** What you need to do **
Quote the listing below word for word, from the line with "Switch language to ES" to the line with "(x=1058, y=28)", both of those lines included. Leave the pictures out.

** Data for processing **
*-*-*

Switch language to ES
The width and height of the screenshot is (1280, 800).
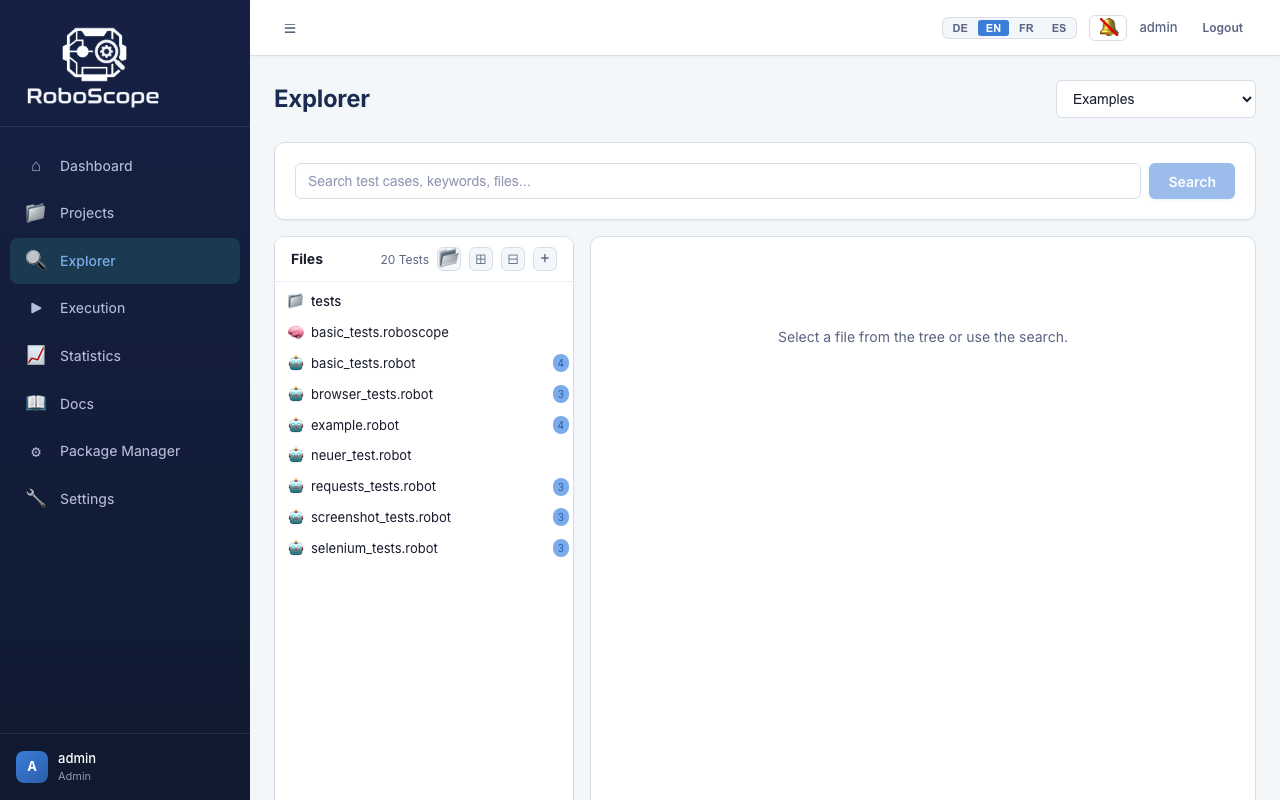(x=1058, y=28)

*-*-*

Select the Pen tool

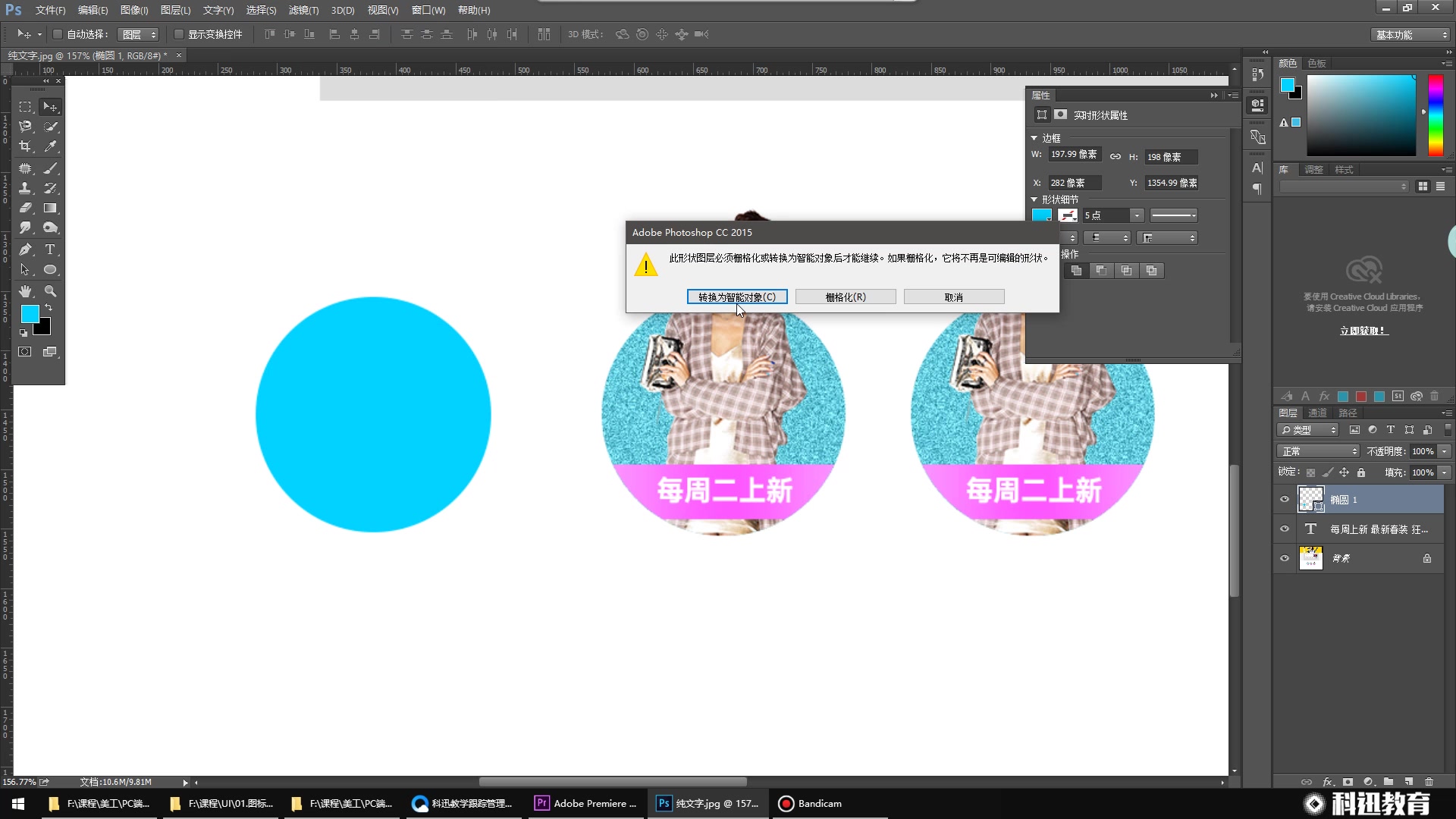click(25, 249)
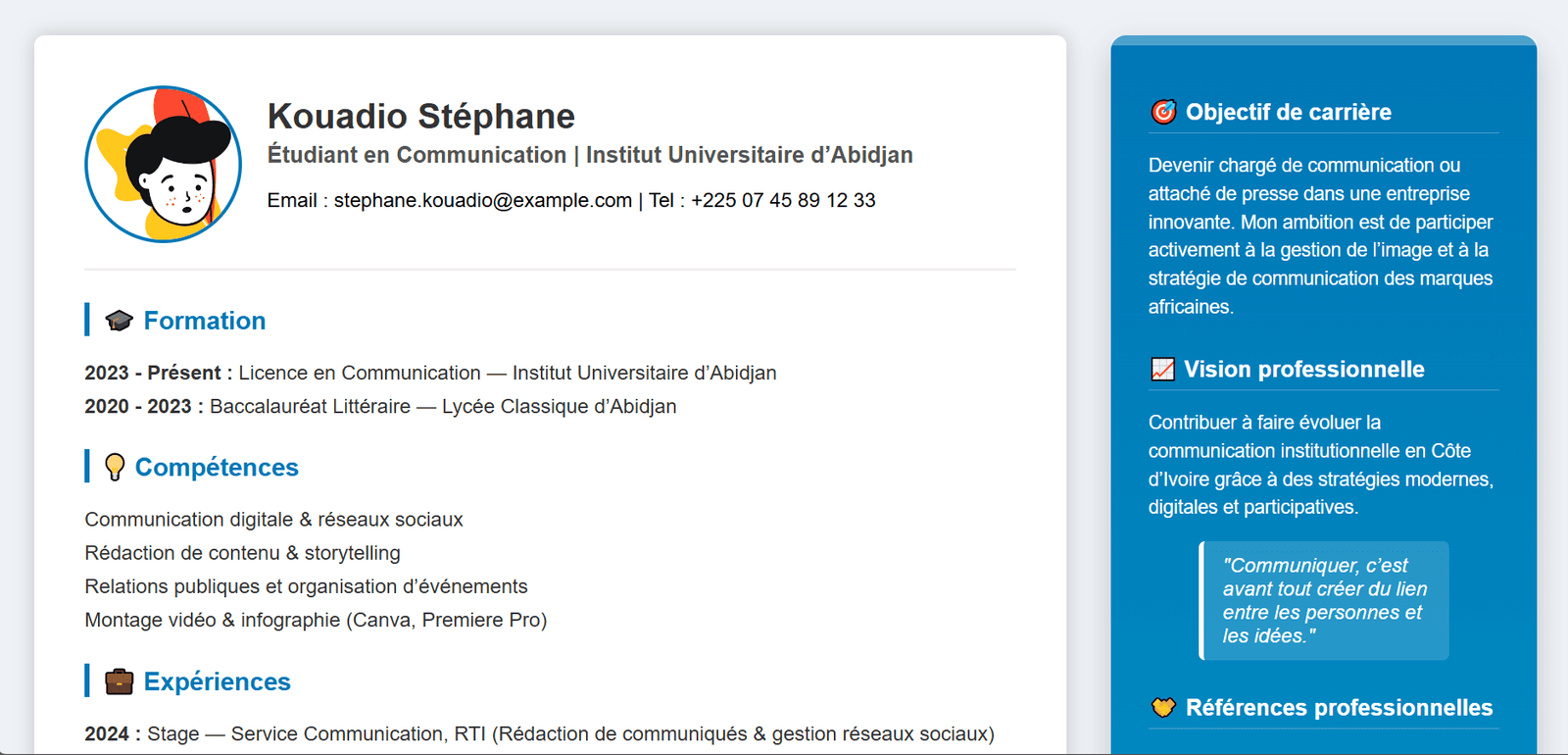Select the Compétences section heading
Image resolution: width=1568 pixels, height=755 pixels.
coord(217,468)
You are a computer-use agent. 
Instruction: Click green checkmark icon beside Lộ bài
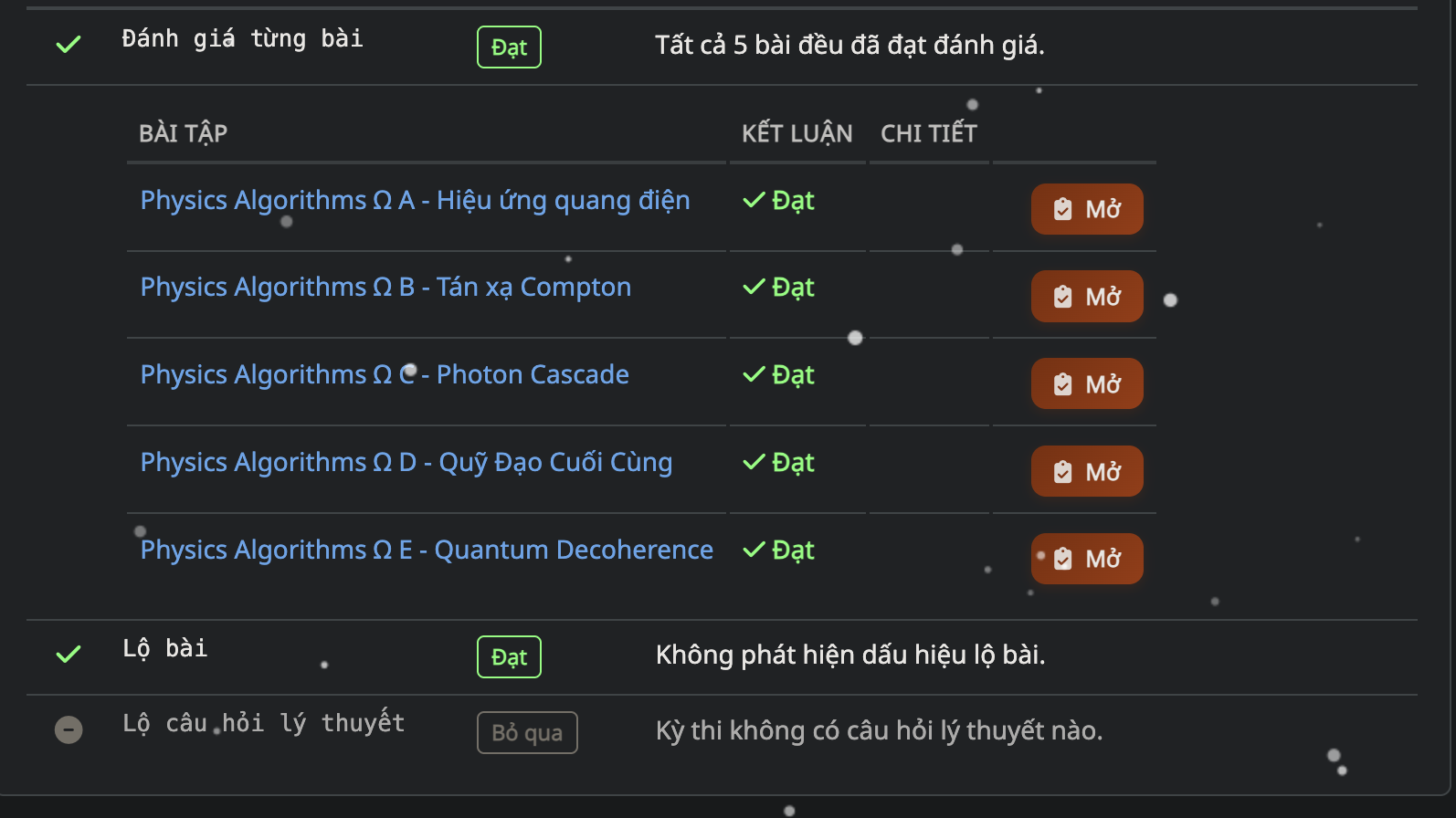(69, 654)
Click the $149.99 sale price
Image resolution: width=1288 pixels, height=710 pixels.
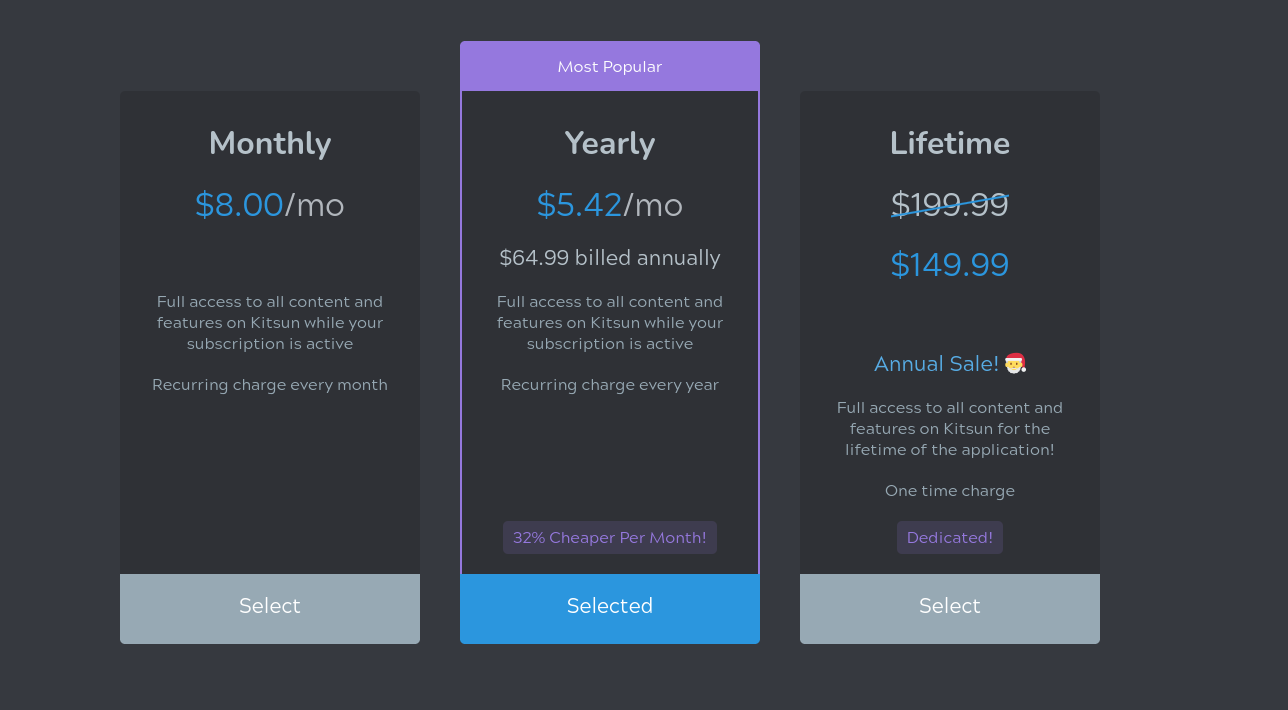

*-*-*

** Final answer **
Switch language to ES
The width and height of the screenshot is (1280, 800).
(x=1058, y=28)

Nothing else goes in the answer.